Screenshot grounding data:
————————

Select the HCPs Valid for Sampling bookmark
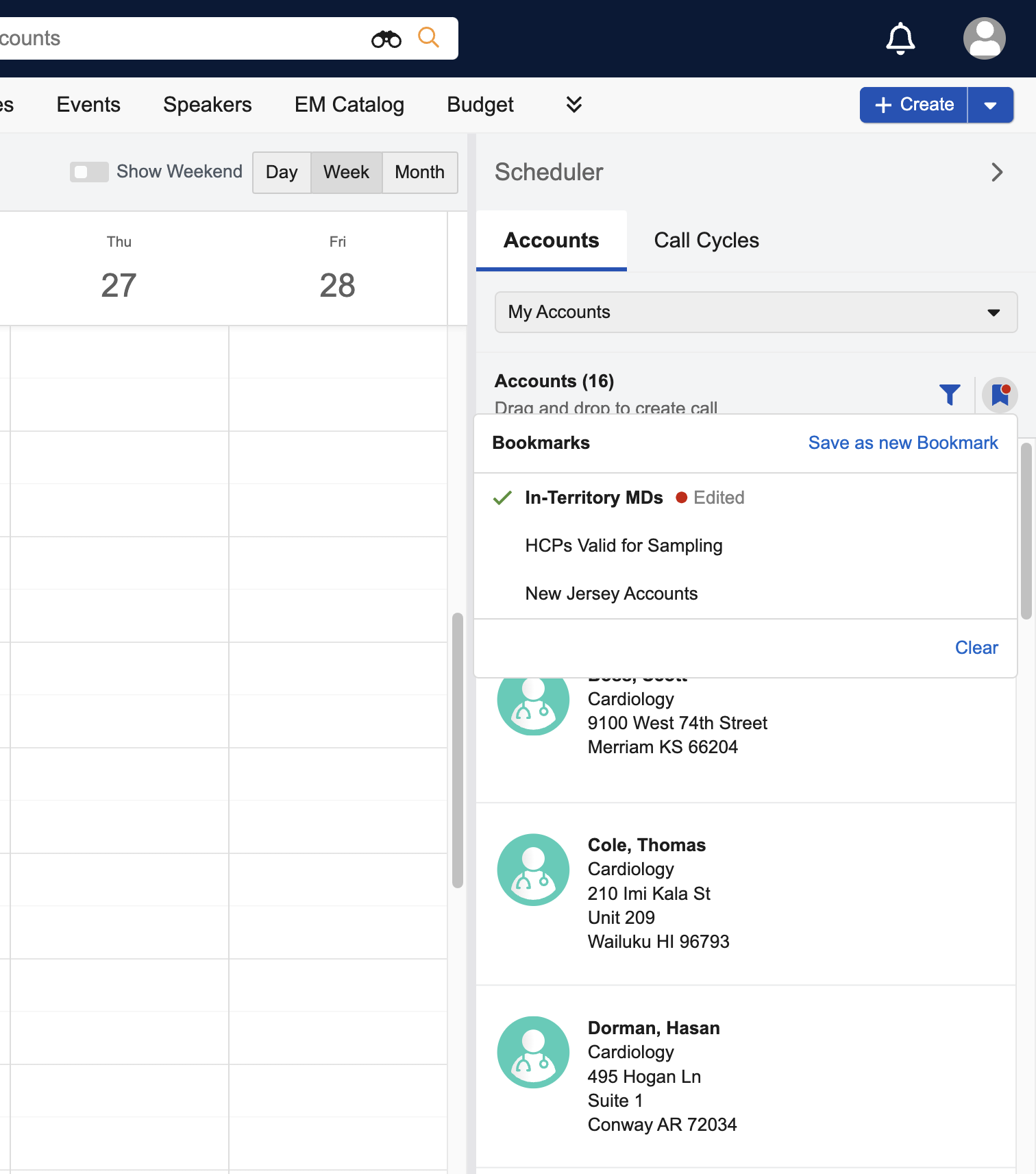 click(x=624, y=546)
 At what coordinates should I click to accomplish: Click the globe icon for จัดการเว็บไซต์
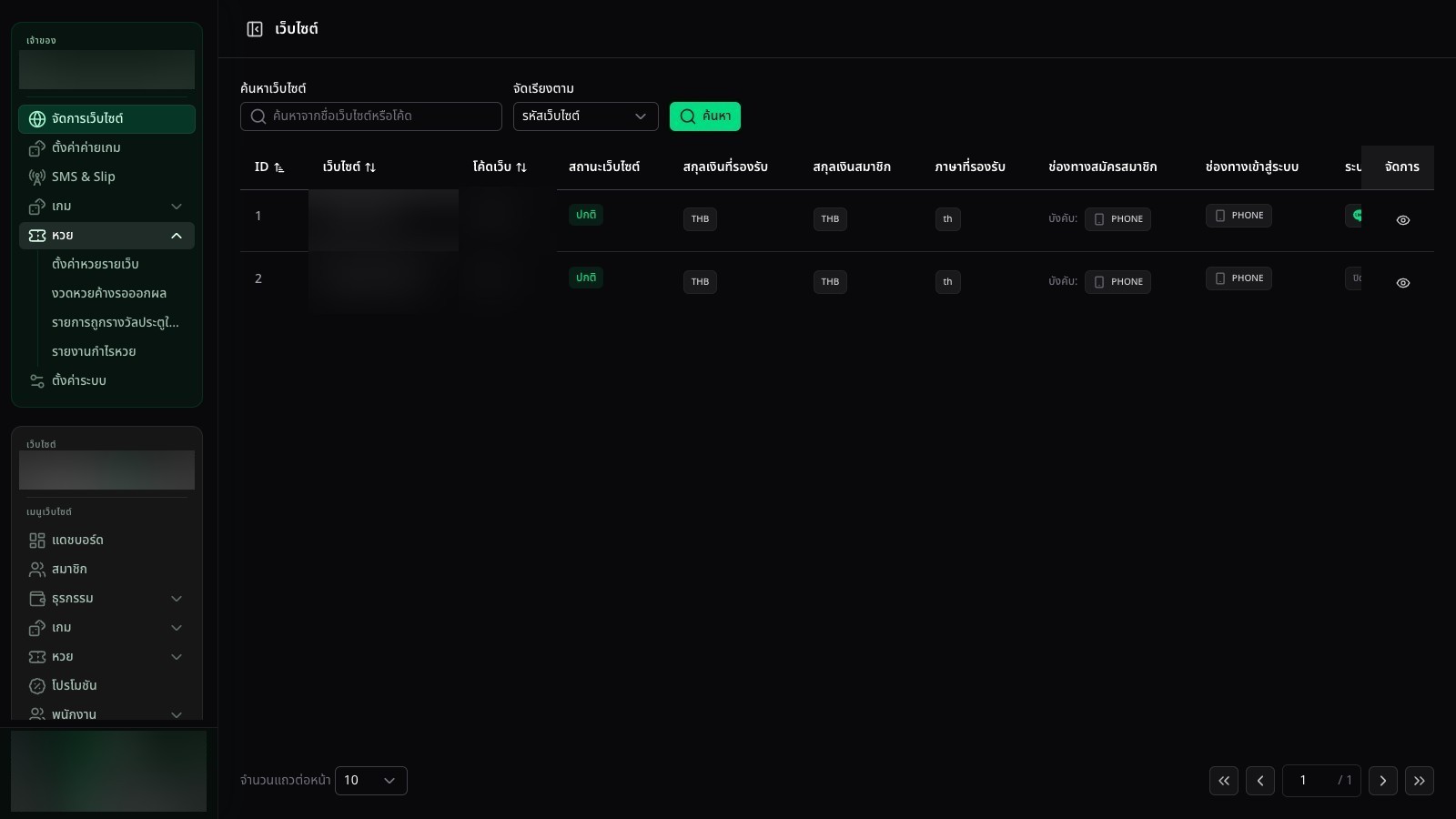click(x=37, y=119)
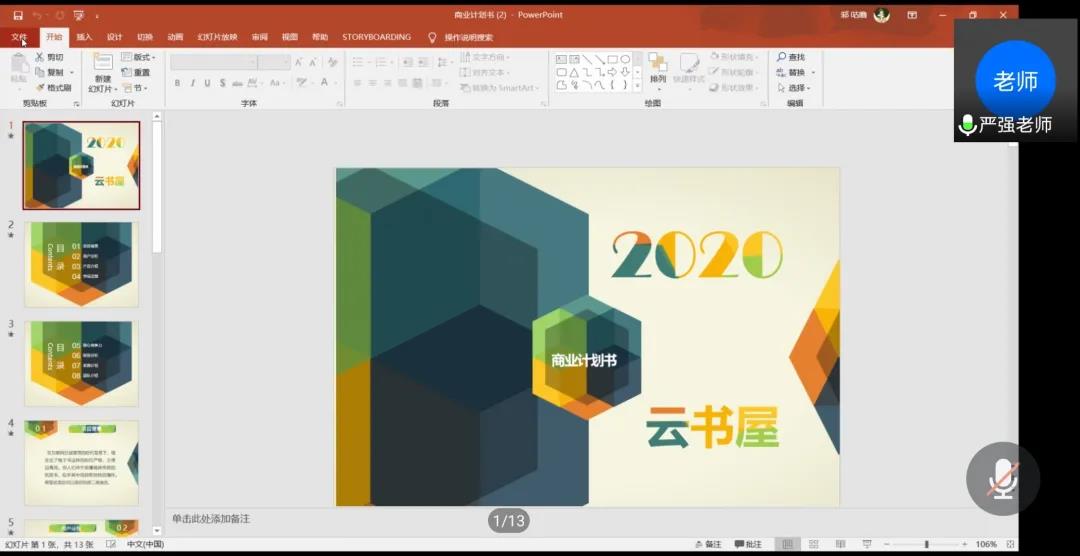The height and width of the screenshot is (556, 1080).
Task: Open the Select (选择) dropdown in Editing group
Action: point(796,88)
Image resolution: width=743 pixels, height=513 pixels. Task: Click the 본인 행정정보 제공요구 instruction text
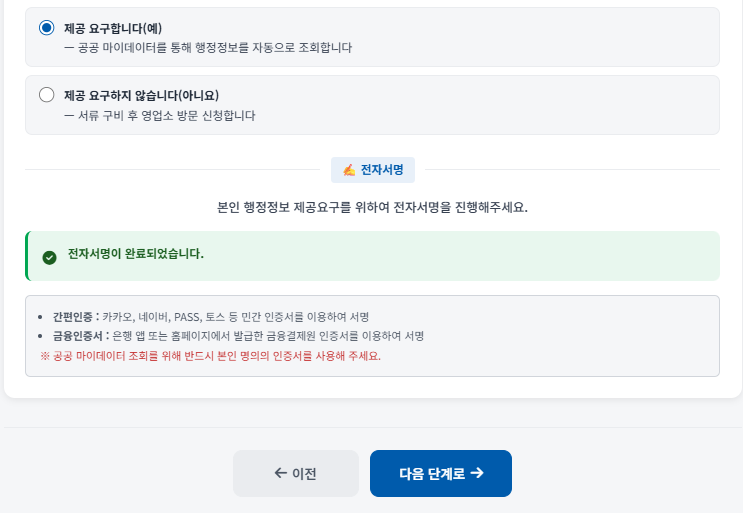tap(372, 207)
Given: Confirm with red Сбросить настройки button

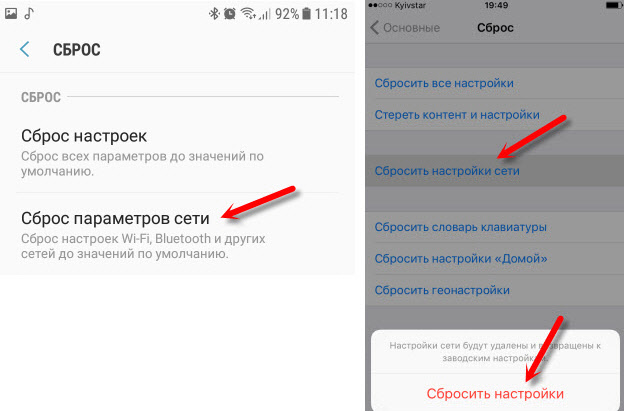Looking at the screenshot, I should point(495,393).
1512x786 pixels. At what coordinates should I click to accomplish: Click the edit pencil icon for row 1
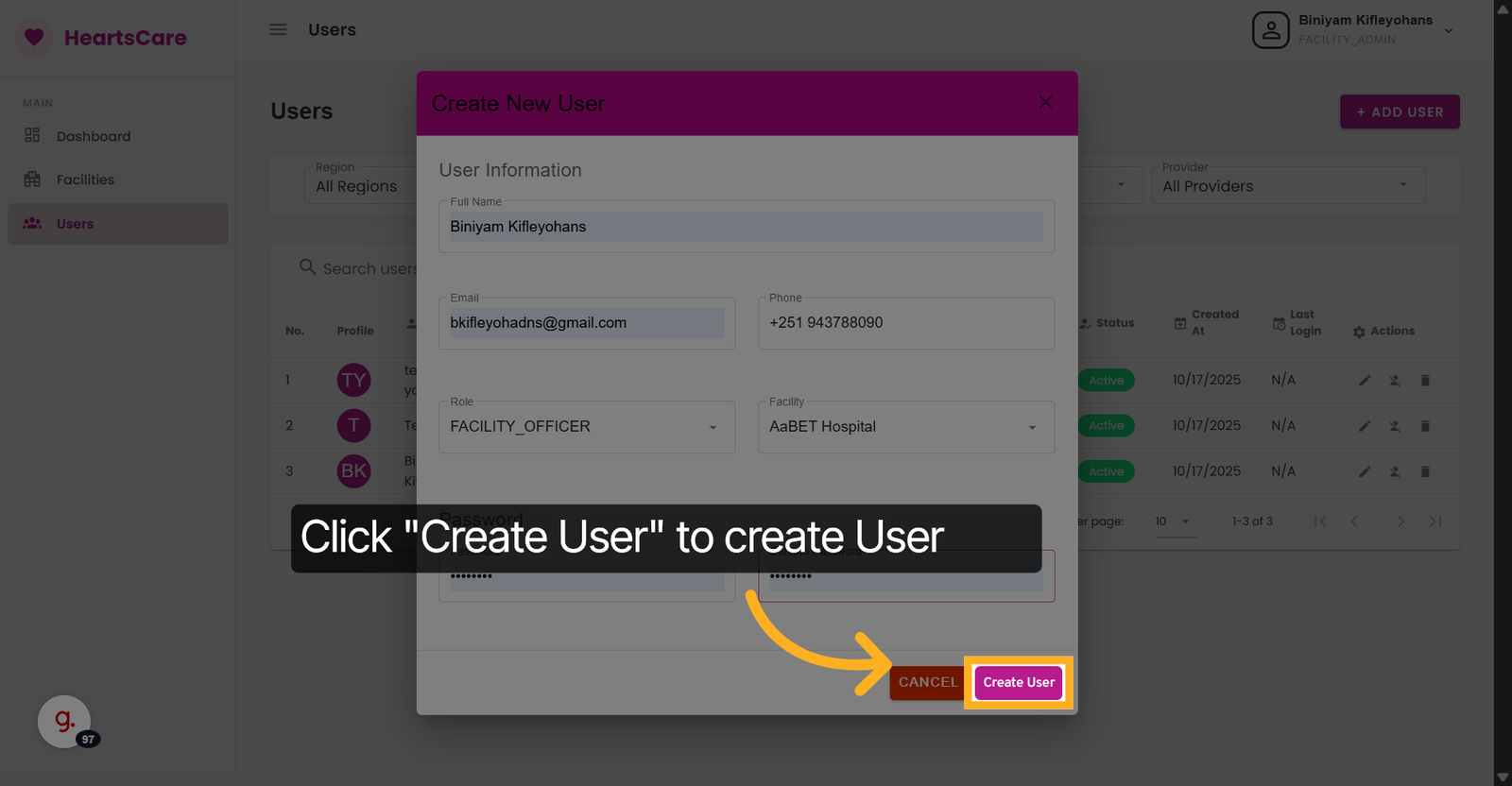click(x=1365, y=381)
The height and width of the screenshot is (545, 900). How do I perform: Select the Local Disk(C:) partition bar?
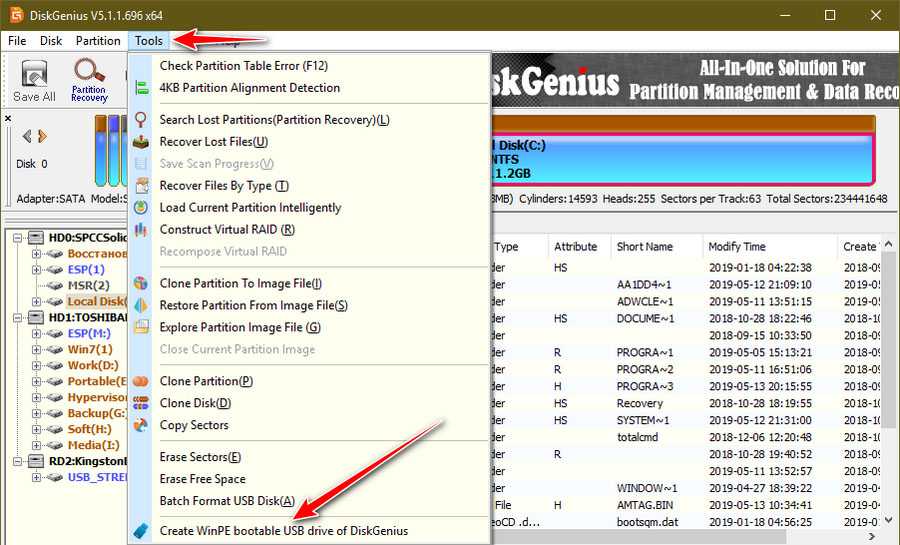(680, 159)
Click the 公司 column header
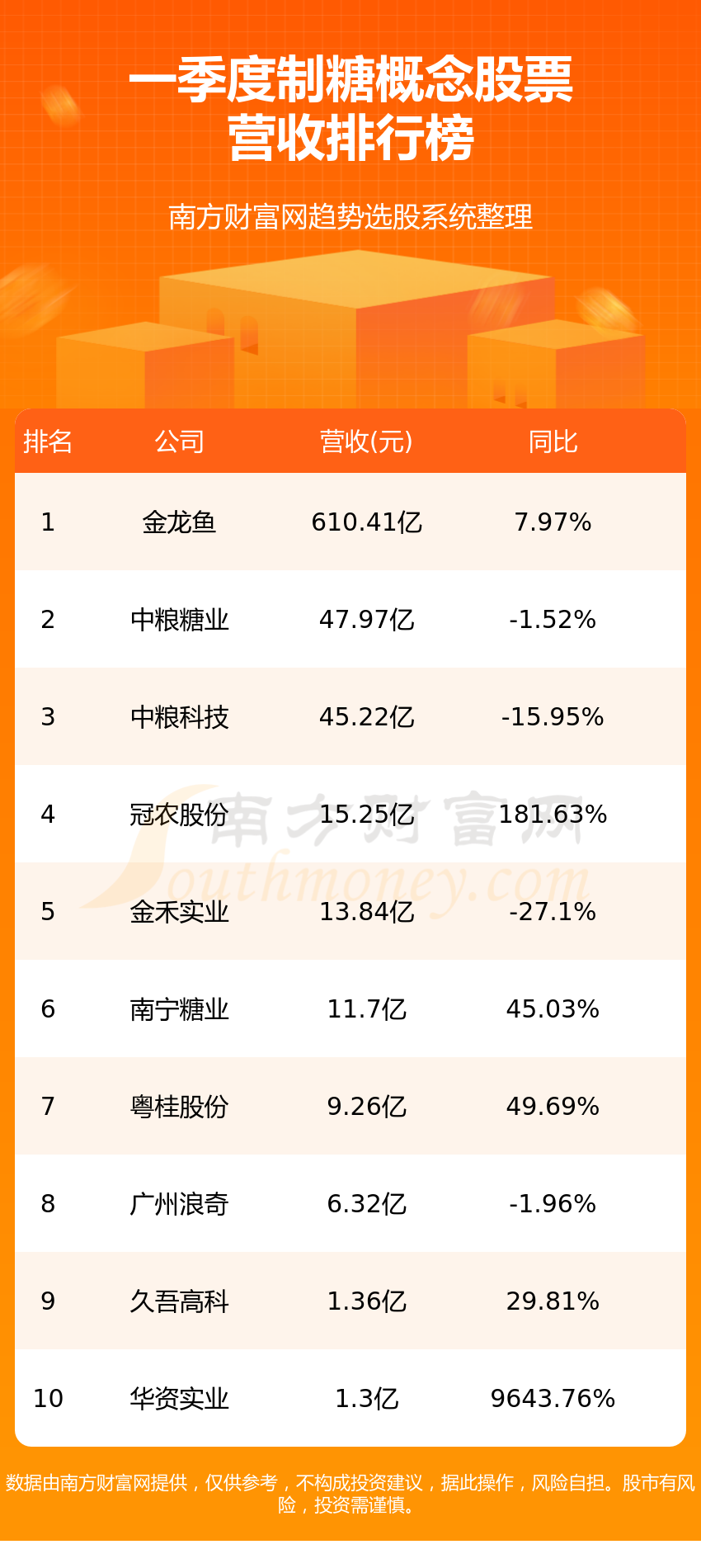Viewport: 701px width, 1568px height. pyautogui.click(x=179, y=442)
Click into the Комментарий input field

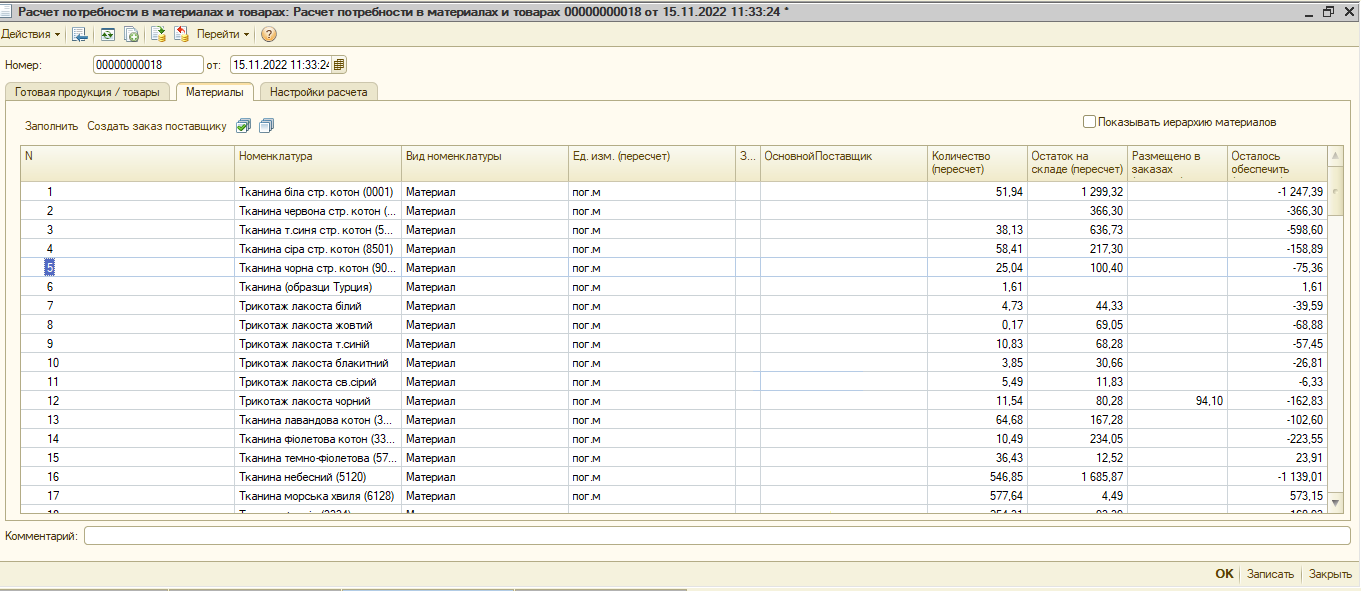point(716,536)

————————

TASK TO CARRY OUT: In the copy, include every record exactly and no pictures at all.

OUTPUT:
Select the HCPs Valid for Sampling bookmark
 click(x=624, y=546)
 At what coordinates should I click to accomplish: Click the globe icon for จัดการเว็บไซต์
click(x=37, y=119)
The height and width of the screenshot is (556, 1080).
Task: Open the Select (选择) dropdown in Editing group
Action: point(796,88)
Image resolution: width=743 pixels, height=513 pixels. Task: Click the 본인 행정정보 제공요구 instruction text
tap(372, 207)
Given: Confirm with red Сбросить настройки button

Looking at the screenshot, I should point(495,393).
1512x786 pixels. At what coordinates should I click to accomplish: Click the edit pencil icon for row 1
click(x=1365, y=381)
The height and width of the screenshot is (545, 900). How do I perform: Select the Local Disk(C:) partition bar?
(680, 159)
Click the 公司 column header
Viewport: 701px width, 1568px height. pyautogui.click(x=179, y=442)
Click into the Комментарий input field

point(716,536)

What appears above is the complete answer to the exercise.